= Patriot's Party =

Nationalist political party in Burma

The Patriot's Party (မျိုးချစ်ပါတီ; also known as the Myochit) was a nationalist political party in Burma led by U Saw.

==History==
The party was formed in 1938 by U Saw after he left the United GCBA, and initially consisted of a group of around ten MPs from wealthy backgrounds. The party gained support from businessmen and landlords, and in April 1938 the Galon Tat, the party's paramilitary volunteer corps, was created. The Galon Tat was modelled on fascist organisations in Europe and possibly funded by the Japanese, and by 1941 was the largest volunteer organisation in the country.

When the government led by Ba Maw fell in 1939, Governor Archibald Cochrane included the Patriot's Party in the government, and in 1940 Saw was appointed Premier. However, he was arrested in January 1942 for having contact with the Japanese, who had started an invasion of the country.

Following the war, the party was re-established by some of its members whilst U Saw was imprisoned in Uganda.
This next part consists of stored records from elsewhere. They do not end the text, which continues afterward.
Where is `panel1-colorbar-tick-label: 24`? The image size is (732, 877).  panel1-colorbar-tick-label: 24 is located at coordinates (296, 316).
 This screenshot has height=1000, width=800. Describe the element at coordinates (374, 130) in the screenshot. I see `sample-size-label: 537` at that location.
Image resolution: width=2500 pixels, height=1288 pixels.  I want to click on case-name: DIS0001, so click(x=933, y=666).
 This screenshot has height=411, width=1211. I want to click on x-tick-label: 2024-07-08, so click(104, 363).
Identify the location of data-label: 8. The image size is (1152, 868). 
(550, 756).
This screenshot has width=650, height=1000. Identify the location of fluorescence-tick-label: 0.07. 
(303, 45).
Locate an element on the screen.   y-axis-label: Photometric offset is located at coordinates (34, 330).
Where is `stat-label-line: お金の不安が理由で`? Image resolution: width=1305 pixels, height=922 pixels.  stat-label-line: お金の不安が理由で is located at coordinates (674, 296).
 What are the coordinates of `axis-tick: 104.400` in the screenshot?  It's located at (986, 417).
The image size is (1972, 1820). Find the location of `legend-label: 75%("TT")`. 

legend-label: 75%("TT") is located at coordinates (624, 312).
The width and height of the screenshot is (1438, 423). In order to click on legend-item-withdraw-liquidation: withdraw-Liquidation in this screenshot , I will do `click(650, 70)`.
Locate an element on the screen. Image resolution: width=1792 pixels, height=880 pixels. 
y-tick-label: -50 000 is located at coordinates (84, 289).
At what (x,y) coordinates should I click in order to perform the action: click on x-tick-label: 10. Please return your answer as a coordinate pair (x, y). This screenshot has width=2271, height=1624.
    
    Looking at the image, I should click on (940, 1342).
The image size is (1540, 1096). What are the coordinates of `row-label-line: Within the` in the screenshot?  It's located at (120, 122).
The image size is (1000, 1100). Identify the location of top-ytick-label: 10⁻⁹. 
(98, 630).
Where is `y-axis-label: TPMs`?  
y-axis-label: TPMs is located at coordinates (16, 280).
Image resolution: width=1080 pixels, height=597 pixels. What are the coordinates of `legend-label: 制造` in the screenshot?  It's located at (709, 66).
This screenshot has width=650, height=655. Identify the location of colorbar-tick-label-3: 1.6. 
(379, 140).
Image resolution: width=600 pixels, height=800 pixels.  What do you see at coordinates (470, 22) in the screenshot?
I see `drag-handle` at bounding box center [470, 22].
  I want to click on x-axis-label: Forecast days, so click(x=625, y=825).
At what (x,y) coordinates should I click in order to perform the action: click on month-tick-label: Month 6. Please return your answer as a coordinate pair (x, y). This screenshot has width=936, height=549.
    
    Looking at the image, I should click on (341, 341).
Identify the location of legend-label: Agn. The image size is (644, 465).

It joined the Anti-Fascist People's Freedom League, but was ejected after it accepted three seats in the Executive Council, a move that was contrary to the alliance's policy. However, U Saw demanded the party's members leave the council. The party subsequently boycotted the 1947 elections. When he was hanged in 1948 for his role in the assassination of Aung San, the party ceased to exist.

==Policies==
The party sought to limit Indian immigration to Burma and redistribute foreign-owned land. Other objectives included increasing the proportion of Burmese in the civil service and foreign trade and mining companies.